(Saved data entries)
^^^^
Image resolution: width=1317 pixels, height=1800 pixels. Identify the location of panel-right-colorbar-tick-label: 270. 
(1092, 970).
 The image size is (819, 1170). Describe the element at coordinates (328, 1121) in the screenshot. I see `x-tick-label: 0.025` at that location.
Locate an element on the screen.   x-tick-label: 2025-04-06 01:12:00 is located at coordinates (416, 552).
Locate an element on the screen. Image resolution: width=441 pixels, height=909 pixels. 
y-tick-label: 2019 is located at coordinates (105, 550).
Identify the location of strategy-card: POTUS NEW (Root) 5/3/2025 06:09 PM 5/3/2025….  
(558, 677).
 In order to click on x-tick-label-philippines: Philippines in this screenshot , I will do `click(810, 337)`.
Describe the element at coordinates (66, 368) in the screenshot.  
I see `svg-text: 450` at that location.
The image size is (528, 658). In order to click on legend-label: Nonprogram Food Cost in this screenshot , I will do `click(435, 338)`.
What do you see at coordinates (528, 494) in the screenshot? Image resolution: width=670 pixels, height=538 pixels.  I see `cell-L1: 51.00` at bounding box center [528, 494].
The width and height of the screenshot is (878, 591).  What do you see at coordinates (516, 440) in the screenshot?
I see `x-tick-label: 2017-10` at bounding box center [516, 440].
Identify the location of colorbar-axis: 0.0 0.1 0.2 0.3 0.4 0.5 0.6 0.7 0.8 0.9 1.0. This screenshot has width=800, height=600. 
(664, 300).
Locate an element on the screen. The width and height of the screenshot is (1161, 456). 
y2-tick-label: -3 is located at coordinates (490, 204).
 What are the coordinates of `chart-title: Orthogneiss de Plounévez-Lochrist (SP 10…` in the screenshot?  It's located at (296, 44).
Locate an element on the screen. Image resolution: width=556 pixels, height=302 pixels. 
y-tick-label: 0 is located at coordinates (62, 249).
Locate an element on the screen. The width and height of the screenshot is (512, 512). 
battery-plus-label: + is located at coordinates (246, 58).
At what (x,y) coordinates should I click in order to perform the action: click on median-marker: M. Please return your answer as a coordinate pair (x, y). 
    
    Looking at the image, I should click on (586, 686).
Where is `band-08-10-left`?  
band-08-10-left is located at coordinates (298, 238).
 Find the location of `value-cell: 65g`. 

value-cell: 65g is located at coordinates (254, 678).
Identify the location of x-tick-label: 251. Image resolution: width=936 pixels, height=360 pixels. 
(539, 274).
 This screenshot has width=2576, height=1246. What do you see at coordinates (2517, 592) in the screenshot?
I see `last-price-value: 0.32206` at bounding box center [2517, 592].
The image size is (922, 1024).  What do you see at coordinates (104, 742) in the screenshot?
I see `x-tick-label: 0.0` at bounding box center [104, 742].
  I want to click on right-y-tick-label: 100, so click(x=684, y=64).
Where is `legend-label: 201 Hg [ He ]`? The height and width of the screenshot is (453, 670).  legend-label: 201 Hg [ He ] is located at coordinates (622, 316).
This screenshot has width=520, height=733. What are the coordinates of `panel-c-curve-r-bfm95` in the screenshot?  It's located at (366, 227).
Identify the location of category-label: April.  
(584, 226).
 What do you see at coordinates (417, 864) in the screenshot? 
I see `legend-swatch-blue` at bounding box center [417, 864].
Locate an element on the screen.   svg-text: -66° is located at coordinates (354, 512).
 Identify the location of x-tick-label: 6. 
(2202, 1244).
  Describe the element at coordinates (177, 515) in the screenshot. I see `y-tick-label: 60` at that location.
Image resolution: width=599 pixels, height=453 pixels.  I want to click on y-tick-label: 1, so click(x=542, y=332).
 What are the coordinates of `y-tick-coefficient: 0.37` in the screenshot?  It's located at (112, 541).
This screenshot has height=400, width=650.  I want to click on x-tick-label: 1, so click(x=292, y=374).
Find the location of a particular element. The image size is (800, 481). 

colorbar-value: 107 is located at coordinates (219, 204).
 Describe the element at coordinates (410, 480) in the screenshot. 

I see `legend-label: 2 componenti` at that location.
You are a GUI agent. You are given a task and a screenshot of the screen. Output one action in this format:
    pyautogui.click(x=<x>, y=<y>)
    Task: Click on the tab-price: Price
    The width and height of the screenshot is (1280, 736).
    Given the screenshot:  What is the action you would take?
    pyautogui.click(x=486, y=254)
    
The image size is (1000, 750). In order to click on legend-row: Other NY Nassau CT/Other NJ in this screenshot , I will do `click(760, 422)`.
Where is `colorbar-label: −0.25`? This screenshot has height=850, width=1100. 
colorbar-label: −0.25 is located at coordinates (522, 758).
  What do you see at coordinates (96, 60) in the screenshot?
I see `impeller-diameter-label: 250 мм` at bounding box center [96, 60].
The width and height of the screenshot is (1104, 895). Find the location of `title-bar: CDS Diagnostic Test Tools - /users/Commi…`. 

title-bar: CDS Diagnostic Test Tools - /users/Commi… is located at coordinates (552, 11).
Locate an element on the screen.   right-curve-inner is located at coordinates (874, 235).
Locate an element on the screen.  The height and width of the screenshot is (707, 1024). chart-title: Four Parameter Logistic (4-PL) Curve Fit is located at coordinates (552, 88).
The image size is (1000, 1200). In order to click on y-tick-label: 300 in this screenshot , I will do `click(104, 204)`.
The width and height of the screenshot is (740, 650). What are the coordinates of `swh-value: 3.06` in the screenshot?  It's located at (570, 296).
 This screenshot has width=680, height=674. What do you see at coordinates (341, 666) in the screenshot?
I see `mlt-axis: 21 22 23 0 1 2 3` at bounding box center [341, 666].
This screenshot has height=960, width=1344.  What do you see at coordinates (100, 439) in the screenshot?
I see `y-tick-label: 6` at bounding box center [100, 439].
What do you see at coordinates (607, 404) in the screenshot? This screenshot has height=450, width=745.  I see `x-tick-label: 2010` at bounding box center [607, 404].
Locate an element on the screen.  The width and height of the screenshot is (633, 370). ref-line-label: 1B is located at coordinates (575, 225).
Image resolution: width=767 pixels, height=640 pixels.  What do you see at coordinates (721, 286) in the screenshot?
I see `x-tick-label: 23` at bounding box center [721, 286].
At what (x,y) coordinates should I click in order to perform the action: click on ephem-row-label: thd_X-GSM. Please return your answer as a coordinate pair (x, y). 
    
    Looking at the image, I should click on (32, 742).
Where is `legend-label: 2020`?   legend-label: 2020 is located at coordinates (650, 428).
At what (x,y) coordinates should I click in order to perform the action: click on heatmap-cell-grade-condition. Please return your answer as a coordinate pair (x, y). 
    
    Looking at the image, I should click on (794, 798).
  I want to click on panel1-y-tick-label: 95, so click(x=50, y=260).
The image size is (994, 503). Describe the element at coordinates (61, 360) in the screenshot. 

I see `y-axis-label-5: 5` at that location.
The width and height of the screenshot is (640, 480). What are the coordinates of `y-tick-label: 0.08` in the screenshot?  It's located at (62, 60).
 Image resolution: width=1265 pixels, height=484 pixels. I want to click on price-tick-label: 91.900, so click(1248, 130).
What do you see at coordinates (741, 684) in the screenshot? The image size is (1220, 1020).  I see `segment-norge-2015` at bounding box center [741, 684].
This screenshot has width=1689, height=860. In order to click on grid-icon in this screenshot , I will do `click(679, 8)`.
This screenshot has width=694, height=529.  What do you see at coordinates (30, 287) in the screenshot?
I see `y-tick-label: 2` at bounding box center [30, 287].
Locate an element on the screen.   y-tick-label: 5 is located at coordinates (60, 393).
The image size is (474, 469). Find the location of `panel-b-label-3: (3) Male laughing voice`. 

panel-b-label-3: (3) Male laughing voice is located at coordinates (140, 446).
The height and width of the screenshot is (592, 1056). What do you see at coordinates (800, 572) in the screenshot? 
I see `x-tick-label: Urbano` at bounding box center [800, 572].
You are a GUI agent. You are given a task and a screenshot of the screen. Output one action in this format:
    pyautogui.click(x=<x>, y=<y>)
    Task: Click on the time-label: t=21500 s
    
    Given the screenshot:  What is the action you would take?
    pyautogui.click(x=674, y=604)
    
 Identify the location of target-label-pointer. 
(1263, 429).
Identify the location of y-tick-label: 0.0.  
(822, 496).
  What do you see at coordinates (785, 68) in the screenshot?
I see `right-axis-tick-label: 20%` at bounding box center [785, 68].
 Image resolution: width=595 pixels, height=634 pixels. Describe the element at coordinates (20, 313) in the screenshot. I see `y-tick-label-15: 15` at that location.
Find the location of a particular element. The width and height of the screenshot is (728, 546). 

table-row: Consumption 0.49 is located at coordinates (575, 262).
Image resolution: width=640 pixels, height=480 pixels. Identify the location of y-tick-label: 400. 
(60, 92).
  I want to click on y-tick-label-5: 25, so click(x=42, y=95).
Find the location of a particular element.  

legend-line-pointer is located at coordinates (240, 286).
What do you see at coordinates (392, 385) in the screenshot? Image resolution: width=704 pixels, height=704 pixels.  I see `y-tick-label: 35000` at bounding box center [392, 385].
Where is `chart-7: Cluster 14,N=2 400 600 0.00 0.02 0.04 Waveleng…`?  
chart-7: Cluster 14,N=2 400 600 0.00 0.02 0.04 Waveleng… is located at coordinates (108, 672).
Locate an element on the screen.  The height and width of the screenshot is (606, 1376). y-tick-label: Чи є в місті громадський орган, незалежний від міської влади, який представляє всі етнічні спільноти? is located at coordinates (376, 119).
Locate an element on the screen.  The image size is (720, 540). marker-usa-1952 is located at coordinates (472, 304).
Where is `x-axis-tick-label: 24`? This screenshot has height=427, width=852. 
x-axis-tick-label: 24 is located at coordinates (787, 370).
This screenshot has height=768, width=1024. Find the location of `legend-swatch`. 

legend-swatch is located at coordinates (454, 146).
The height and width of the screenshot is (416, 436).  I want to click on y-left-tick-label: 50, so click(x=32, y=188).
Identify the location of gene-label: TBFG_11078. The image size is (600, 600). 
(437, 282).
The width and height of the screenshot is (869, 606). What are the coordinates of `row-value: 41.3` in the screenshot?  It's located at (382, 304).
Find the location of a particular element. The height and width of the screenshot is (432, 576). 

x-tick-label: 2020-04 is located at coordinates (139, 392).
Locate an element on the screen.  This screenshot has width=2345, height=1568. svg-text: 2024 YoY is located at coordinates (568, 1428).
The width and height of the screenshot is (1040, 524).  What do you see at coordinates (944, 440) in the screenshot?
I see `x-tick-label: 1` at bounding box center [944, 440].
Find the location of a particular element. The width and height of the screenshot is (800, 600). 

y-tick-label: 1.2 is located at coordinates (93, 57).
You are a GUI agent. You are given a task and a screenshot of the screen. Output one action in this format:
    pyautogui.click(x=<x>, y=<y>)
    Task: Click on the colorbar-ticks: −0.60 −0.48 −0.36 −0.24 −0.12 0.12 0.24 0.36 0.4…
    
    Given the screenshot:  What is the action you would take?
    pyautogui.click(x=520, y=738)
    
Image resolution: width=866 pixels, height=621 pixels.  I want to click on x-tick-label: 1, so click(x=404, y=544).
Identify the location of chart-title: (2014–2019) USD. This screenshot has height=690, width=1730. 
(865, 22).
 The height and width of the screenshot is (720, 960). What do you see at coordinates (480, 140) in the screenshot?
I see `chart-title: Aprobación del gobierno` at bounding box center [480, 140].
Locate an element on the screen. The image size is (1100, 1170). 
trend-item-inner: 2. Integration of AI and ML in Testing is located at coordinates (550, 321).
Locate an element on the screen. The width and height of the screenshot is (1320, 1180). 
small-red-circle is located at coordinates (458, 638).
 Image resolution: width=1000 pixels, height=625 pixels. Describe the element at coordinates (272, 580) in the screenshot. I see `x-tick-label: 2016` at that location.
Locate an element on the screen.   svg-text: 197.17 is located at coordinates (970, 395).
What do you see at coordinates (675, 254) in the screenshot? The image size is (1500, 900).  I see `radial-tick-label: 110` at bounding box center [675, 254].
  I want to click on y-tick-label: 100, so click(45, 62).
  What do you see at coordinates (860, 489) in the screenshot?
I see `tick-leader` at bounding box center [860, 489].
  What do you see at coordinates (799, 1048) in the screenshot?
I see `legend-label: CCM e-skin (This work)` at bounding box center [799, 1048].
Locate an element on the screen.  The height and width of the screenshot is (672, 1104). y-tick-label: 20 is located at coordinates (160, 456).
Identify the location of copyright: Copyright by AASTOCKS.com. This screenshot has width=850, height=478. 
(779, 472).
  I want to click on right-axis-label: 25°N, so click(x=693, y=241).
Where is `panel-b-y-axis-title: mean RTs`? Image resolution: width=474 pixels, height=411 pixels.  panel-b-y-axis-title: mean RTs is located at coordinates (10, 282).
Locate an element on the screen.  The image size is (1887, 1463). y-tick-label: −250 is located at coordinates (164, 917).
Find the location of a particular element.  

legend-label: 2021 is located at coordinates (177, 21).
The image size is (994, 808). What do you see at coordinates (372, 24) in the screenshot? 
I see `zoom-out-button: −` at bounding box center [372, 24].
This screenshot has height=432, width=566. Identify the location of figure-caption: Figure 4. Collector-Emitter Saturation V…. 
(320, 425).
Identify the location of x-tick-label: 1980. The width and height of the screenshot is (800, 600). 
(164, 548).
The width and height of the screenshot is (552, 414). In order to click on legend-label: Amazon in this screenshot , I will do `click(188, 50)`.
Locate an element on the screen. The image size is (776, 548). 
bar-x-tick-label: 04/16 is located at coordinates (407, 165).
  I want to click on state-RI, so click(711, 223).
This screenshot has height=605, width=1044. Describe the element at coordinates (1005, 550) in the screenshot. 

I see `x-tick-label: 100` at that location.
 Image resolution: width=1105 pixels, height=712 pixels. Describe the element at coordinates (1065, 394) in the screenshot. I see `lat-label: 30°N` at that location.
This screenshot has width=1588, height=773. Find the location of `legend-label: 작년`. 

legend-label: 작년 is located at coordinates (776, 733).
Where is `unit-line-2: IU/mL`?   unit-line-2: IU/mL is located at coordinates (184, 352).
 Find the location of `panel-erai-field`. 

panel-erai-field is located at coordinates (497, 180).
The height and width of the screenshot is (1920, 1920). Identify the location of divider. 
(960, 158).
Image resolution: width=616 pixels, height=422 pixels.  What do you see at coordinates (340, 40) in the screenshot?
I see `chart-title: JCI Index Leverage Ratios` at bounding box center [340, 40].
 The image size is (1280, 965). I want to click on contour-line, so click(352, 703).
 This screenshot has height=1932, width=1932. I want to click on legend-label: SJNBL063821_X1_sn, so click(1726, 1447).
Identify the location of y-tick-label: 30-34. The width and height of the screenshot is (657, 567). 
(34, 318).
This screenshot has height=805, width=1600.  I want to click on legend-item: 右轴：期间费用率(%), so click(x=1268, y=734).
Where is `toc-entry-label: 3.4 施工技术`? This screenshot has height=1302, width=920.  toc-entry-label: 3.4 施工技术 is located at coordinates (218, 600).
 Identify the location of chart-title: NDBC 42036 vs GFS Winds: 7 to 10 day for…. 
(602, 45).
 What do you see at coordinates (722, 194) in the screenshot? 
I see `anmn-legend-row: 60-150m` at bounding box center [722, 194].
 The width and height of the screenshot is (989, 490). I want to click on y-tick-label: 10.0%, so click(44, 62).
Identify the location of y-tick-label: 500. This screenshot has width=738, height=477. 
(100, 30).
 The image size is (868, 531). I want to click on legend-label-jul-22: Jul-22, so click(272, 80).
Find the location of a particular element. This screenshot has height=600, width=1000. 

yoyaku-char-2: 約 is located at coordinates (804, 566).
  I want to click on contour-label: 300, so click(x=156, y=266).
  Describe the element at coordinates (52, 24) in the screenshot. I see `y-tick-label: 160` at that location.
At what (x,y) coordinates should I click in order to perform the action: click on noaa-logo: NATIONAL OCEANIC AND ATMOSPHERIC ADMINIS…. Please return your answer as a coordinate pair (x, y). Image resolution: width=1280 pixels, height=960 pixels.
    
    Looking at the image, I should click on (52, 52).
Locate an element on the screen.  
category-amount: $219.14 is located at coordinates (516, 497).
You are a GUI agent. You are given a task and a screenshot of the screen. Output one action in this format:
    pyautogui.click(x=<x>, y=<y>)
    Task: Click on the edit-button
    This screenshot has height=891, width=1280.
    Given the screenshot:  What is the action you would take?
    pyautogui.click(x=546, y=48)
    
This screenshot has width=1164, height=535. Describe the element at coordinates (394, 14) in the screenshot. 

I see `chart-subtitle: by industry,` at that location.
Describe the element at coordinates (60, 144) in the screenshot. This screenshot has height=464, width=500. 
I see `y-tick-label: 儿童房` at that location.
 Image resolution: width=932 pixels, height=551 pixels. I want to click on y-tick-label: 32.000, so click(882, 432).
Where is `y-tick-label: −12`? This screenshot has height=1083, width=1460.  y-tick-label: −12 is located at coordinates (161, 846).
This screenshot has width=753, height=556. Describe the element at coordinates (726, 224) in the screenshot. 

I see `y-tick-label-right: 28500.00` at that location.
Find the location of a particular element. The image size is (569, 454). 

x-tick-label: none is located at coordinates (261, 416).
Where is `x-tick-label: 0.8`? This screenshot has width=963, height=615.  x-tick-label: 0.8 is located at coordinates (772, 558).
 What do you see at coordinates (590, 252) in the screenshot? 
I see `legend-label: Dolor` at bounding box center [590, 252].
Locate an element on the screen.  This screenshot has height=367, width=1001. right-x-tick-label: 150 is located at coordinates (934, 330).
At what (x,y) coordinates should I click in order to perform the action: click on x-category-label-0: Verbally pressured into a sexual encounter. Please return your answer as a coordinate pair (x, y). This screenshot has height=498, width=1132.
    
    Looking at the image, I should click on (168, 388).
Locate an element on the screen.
^^^^
» **Written task**
Show each line of the records above that contains the string "item".

» **Output of the exercise**
trend-item-inner: 2. Integration of AI and ML in Testing is located at coordinates (550, 321).
This screenshot has height=805, width=1600.  I want to click on legend-item: 右轴：期间费用率(%), so click(x=1268, y=734).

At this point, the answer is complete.